=== TASK STATEMENT ===
What you give back should match the listing word for word.

=== GIVEN ENTRIES ===
━━━━━━━━
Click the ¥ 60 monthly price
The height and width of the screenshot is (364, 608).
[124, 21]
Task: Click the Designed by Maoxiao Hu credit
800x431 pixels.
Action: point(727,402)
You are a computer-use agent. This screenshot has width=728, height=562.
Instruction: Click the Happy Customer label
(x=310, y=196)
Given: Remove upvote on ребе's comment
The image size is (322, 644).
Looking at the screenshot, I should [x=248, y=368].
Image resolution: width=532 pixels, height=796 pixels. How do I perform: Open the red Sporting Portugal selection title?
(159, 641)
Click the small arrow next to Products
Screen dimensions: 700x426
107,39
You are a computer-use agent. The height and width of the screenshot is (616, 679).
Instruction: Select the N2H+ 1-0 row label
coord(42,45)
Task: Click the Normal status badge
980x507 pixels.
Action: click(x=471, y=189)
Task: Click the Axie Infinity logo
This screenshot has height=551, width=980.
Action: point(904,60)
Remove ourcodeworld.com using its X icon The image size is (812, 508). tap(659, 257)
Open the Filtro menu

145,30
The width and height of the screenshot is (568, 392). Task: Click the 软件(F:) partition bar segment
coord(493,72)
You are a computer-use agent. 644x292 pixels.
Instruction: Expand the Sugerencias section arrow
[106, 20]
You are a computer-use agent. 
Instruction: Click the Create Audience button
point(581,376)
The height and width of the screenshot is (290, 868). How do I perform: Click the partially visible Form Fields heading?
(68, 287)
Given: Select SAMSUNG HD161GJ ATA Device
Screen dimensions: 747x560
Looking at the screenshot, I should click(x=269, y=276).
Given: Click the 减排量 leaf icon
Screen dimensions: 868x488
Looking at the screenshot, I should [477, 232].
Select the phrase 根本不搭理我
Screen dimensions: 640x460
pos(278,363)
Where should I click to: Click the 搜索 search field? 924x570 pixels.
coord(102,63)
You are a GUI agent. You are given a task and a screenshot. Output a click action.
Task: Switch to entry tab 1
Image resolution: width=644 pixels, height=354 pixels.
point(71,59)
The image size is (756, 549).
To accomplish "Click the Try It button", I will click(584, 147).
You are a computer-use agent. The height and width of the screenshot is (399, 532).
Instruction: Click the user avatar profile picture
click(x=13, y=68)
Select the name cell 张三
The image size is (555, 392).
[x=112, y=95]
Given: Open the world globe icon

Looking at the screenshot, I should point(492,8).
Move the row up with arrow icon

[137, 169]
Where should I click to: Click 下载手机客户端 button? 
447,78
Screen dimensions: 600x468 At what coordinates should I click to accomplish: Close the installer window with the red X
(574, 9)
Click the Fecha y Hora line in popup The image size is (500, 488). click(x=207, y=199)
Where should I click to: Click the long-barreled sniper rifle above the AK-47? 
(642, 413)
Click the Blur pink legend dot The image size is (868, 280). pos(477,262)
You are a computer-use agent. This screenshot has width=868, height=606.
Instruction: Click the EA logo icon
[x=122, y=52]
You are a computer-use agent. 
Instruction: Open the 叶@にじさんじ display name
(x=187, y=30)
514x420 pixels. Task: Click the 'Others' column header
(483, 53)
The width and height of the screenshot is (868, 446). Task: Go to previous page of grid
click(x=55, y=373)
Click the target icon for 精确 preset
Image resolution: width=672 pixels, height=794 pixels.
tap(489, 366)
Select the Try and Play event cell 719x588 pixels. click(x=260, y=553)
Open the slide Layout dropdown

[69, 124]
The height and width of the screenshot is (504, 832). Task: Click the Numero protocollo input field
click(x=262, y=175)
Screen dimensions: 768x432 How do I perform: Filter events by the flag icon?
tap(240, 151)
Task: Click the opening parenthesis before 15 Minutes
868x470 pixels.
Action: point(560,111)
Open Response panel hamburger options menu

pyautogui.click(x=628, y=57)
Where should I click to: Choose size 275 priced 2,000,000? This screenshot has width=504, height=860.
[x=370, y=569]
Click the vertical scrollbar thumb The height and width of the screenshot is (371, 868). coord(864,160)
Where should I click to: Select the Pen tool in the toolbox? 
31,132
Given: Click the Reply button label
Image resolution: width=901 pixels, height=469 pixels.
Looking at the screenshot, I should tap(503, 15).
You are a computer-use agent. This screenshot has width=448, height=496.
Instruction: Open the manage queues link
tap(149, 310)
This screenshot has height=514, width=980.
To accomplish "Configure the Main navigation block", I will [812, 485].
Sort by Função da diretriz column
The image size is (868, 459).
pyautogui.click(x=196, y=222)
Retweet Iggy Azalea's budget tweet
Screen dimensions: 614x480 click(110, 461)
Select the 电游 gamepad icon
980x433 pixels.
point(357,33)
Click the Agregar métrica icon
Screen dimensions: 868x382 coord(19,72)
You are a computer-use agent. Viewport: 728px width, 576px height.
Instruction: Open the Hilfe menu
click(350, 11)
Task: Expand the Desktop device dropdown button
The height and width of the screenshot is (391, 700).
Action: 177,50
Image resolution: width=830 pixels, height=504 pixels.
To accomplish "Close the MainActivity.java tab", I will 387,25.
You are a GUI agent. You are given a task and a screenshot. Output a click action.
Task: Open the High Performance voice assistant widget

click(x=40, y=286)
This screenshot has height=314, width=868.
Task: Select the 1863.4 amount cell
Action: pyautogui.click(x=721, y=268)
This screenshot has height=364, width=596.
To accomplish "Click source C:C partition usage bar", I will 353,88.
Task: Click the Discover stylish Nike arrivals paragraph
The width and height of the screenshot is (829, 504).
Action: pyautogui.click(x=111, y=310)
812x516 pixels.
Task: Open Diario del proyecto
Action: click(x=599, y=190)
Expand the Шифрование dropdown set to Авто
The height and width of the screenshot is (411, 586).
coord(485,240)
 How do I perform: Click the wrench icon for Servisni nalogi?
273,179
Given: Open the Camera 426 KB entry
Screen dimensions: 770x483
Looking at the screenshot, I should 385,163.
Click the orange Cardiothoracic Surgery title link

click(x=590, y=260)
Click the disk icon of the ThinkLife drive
━━━━━━━━
=== REPLY TO THE EXERCISE ===
Click the ¥ 60 monthly price
The height and width of the screenshot is (364, 608).
[124, 21]
Task: Click the Designed by Maoxiao Hu credit
800x431 pixels.
Action: point(727,402)
You are a computer-use agent. This screenshot has width=728, height=562.
Instruction: Click the Happy Customer label
(x=310, y=196)
Given: Remove upvote on ребе's comment
The image size is (322, 644).
Looking at the screenshot, I should [x=248, y=368].
Image resolution: width=532 pixels, height=796 pixels. How do I perform: Open the red Sporting Portugal selection title?
(159, 641)
Click the small arrow next to Products
Screen dimensions: 700x426
107,39
You are a computer-use agent. The height and width of the screenshot is (616, 679).
Instruction: Select the N2H+ 1-0 row label
coord(42,45)
Task: Click the Normal status badge
980x507 pixels.
Action: click(x=471, y=189)
Task: Click the Axie Infinity logo
This screenshot has height=551, width=980.
Action: point(904,60)
Remove ourcodeworld.com using its X icon The image size is (812, 508). tap(659, 257)
Open the Filtro menu

145,30
The width and height of the screenshot is (568, 392). Task: Click the 软件(F:) partition bar segment
coord(493,72)
You are a computer-use agent. 644x292 pixels.
Instruction: Expand the Sugerencias section arrow
[106, 20]
You are a computer-use agent. 
Instruction: Click the Create Audience button
point(581,376)
The height and width of the screenshot is (290, 868). How do I perform: Click the partially visible Form Fields heading?
(68, 287)
Given: Select SAMSUNG HD161GJ ATA Device
Screen dimensions: 747x560
Looking at the screenshot, I should click(x=269, y=276).
Given: Click the 减排量 leaf icon
Screen dimensions: 868x488
Looking at the screenshot, I should [477, 232].
Select the phrase 根本不搭理我
Screen dimensions: 640x460
pos(278,363)
Where should I click to: Click the 搜索 search field? 924x570 pixels.
coord(102,63)
You are a GUI agent. You are given a task and a screenshot. Output a click action.
Task: Switch to entry tab 1
Image resolution: width=644 pixels, height=354 pixels.
point(71,59)
The image size is (756, 549).
To accomplish "Click the Try It button", I will click(584, 147).
You are a computer-use agent. The height and width of the screenshot is (399, 532).
Instruction: Click the user avatar profile picture
click(x=13, y=68)
Select the name cell 张三
The image size is (555, 392).
[x=112, y=95]
Given: Open the world globe icon

Looking at the screenshot, I should point(492,8).
Move the row up with arrow icon

[137, 169]
Where should I click to: Click 下载手机客户端 button? 
447,78
Screen dimensions: 600x468 At what coordinates should I click to accomplish: Close the installer window with the red X
(574, 9)
Click the Fecha y Hora line in popup The image size is (500, 488). click(x=207, y=199)
Where should I click to: Click the long-barreled sniper rifle above the AK-47? 
(642, 413)
Click the Blur pink legend dot The image size is (868, 280). pos(477,262)
You are a computer-use agent. This screenshot has width=868, height=606.
Instruction: Click the EA logo icon
[x=122, y=52]
You are a computer-use agent. 
Instruction: Open the 叶@にじさんじ display name
(x=187, y=30)
514x420 pixels. Task: Click the 'Others' column header
(483, 53)
The width and height of the screenshot is (868, 446). Task: Go to previous page of grid
click(x=55, y=373)
Click the target icon for 精确 preset
Image resolution: width=672 pixels, height=794 pixels.
tap(489, 366)
Select the Try and Play event cell 719x588 pixels. click(x=260, y=553)
Open the slide Layout dropdown

[69, 124]
The height and width of the screenshot is (504, 832). Task: Click the Numero protocollo input field
click(x=262, y=175)
Screen dimensions: 768x432 How do I perform: Filter events by the flag icon?
tap(240, 151)
Task: Click the opening parenthesis before 15 Minutes
868x470 pixels.
Action: point(560,111)
Open Response panel hamburger options menu

pyautogui.click(x=628, y=57)
Where should I click to: Choose size 275 priced 2,000,000? This screenshot has width=504, height=860.
[x=370, y=569]
Click the vertical scrollbar thumb The height and width of the screenshot is (371, 868). coord(864,160)
Where should I click to: Select the Pen tool in the toolbox? 
31,132
Given: Click the Reply button label
Image resolution: width=901 pixels, height=469 pixels.
Looking at the screenshot, I should tap(503, 15).
You are a computer-use agent. This screenshot has width=448, height=496.
Instruction: Open the manage queues link
tap(149, 310)
This screenshot has height=514, width=980.
To accomplish "Configure the Main navigation block", I will [812, 485].
Sort by Função da diretriz column
The image size is (868, 459).
pyautogui.click(x=196, y=222)
Retweet Iggy Azalea's budget tweet
Screen dimensions: 614x480 click(110, 461)
Select the 电游 gamepad icon
980x433 pixels.
point(357,33)
Click the Agregar métrica icon
Screen dimensions: 868x382 coord(19,72)
You are a computer-use agent. Viewport: 728px width, 576px height.
Instruction: Open the Hilfe menu
click(350, 11)
Task: Expand the Desktop device dropdown button
The height and width of the screenshot is (391, 700).
Action: 177,50
Image resolution: width=830 pixels, height=504 pixels.
To accomplish "Close the MainActivity.java tab", I will 387,25.
You are a GUI agent. You are given a task and a screenshot. Output a click action.
Task: Open the High Performance voice assistant widget

click(x=40, y=286)
This screenshot has height=314, width=868.
Task: Select the 1863.4 amount cell
Action: pyautogui.click(x=721, y=268)
This screenshot has height=364, width=596.
To accomplish "Click source C:C partition usage bar", I will 353,88.
Task: Click the Discover stylish Nike arrivals paragraph
The width and height of the screenshot is (829, 504).
Action: pyautogui.click(x=111, y=310)
812x516 pixels.
Task: Open Diario del proyecto
Action: click(x=599, y=190)
Expand the Шифрование dropdown set to Авто
The height and width of the screenshot is (411, 586).
coord(485,240)
 How do I perform: Click the wrench icon for Servisni nalogi?
273,179
Given: Open the Camera 426 KB entry
Screen dimensions: 770x483
Looking at the screenshot, I should 385,163.
Click the orange Cardiothoracic Surgery title link

click(x=590, y=260)
Click the disk icon of the ThinkLife drive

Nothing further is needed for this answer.